On Monday, April 11, 2016, a civilian coup against President Rousseff began to unfold with a congressional committee voting 38 to 27 to recommend his impeachment on the ridiculous basis that in 2014 she failed to reveal the true size of the budget deficit! The coup succeeded. After that, the putschists turned to Lula, falsely accusing him of corruption for which in 2017 he was sentenced to a dozen years in prison and banned from running in the 2018 elections. This process led to the rise of Bolsonaro, a former army captain who praised the broken down bloody military dictatorship, promoted racism, social inequality and led many Brazilians to untimely death during the coronavirus pandemic. COVID-19 when he declared it false and encouraged mass gatherings as the pandemic spread like wildfire.

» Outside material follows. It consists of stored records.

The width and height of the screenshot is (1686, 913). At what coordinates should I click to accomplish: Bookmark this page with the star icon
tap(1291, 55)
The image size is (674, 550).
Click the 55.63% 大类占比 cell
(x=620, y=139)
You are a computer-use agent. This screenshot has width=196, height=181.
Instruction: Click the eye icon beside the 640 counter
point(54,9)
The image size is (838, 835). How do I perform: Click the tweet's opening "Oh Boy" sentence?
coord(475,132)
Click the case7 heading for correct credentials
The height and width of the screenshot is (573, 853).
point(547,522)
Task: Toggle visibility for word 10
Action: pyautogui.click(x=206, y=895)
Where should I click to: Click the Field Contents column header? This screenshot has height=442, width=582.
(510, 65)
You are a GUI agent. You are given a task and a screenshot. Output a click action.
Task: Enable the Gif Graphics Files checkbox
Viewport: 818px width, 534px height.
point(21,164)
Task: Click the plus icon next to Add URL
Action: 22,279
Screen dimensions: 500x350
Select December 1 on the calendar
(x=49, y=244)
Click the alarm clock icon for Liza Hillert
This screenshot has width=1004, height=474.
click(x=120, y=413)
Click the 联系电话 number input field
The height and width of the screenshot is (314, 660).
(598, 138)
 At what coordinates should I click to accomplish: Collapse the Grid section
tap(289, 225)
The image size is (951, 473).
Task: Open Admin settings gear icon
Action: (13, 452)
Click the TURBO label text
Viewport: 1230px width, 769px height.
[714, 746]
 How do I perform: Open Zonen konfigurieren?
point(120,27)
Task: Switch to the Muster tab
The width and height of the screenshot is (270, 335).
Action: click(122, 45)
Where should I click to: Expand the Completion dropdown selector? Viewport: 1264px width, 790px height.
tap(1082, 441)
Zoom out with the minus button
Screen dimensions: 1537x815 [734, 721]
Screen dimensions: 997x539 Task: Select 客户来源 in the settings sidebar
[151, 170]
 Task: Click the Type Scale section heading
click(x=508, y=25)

Bolsanaro has systematically opened up the Amazon to systematic destruction with a 52.9% increase in deforestation in his first three years in power. He deliberately underfunded environmental protection agencies and encouraged loggers, miners and land grabbers to take over indigenous lands.

In 2021, the Supreme Court fully cleared Lula of corruption and declared him eligible to run for office. Lula, who has worked for the past 65 years, was forced out of retirement to save a reeling Brazil after numerous fatal blows.

With his victory on Sunday, October 30, 2022 by beating outgoing President Bolsonaro with 50.9% of the votes again, bruised Brazil is once again on its feet. But a very difficult battle of complete recovery and restoration awaits us.